• Work instruction
Pick out every line in the data below that holds "accomplish".

• Records for the task
···

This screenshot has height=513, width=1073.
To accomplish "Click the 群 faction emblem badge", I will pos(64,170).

···

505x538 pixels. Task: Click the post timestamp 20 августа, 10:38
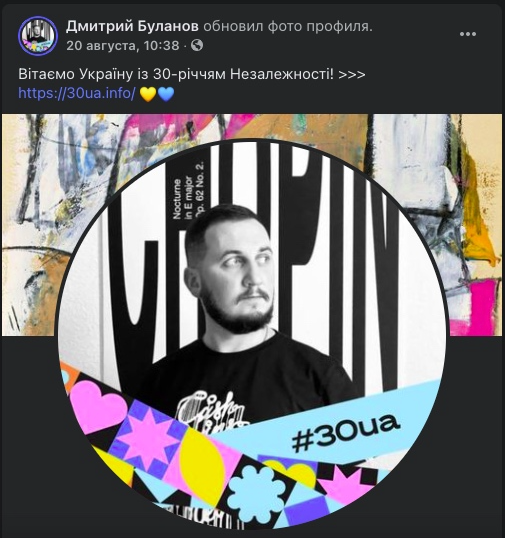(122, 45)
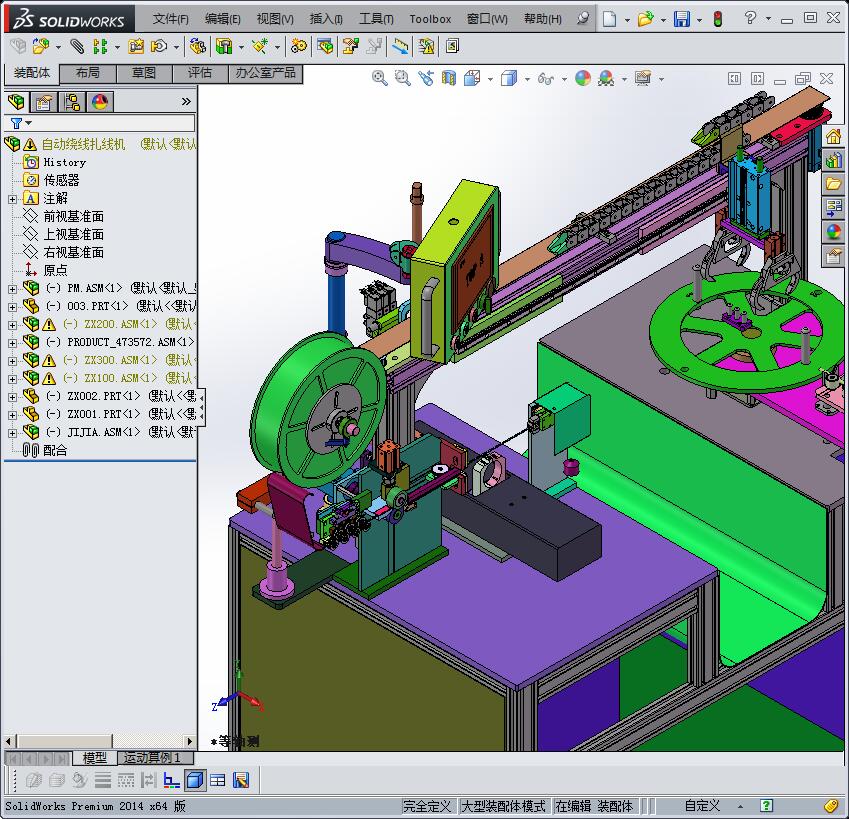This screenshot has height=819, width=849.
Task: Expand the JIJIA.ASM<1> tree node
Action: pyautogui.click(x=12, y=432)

···

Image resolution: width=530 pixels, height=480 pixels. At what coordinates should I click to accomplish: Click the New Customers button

···

• Response
To accomplish "Click the 群 faction emblem badge", I will pos(64,170).
Image resolution: width=530 pixels, height=480 pixels. At what coordinates should I click to accomplish: Click the New Customers button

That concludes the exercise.